Frequently Asked Questions (FAQ)

How many calories should I eat a day to lose weight?
Subtract 300 to 500 calories from your TDEE. For most adults, that lands between 1500 and 2200 calories per day. The exact number depends on your size, activity, and how aggressive you want the cut to be. Sustainable fat loss is 0.5-1% of body weight per week.
How do I calculate my calorie intake?
Use the Mifflin-St Jeor formula for BMR, multiply by your activity factor (1.2 to 1.9), then add or subtract calories based on your goal. Or run the free TDEE calculator and it does this for you in one click.

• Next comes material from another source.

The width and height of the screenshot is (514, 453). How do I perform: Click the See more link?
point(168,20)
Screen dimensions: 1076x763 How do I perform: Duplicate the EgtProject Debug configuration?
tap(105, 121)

What is the best calorie calculator?
The most accurate ones use the Mifflin-St Jeor BMR formula with realistic activity multipliers. Avoid calculators that promise specific weight loss numbers without asking for activity level, body fat, or training frequency. Output should be a maintenance estimate that you adjust.
Is 750 calories a day enough?
No. 750 cal/day is far below maintenance for almost any adult and lower than most BMRs. Diets that aggressive trigger muscle loss, hormonal disruption, and rebound eating. Stick to a deficit of 300 to 500 cal below your TDEE. For most adults that lands somewhere between 1500 and 2200 cal/day and stays sustainable. Use the TDEE calculator to see your number.

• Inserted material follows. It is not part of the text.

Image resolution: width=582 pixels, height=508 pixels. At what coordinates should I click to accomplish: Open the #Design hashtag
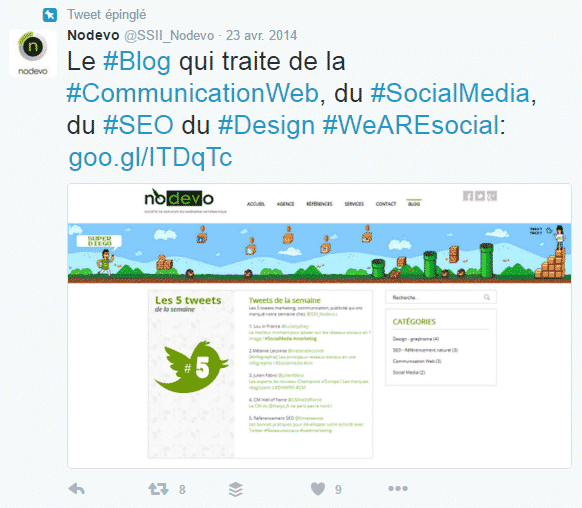click(266, 125)
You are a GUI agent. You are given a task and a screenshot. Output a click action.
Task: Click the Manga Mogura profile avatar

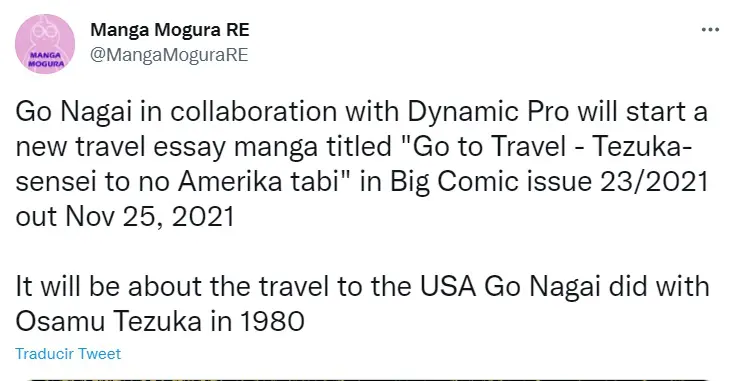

How many calories is 1 kg of body weight?
About 7700 calories of fat. To lose 1 kg of body fat, you need a cumulative deficit of roughly 7700 calories (about 1100 cal/day for a week). Body weight changes faster than this because of water and glycogen, but pure fat loss follows the 7700 cal/kg rule.
Will I lose weight on 1500 calories?
Depends on your TDEE. If your TDEE is 2000, eating 1500 cal/day creates a 500-cal daily deficit, which produces ~0.5 kg fat loss per week. If your TDEE is already at or below 1500 (small, sedentary adults), you won't lose at that intake. Calculate your TDEE first.
How accurate are online calorie calculators?
Within roughly 5-10% if they use Mifflin-St Jeor. The accuracy depends mostly on whether you correctly classify your activity level. Most people overestimate their activity and end up overshooting calories. When in doubt, pick a less active multiplier.
Should I recalculate my calories as I lose weight?
Yes. Every 5-10 kg of weight change, redo the calculation. As you lose weight, your BMR drops because there is less tissue to maintain. A target that worked at 90 kg will be too high at 80 kg.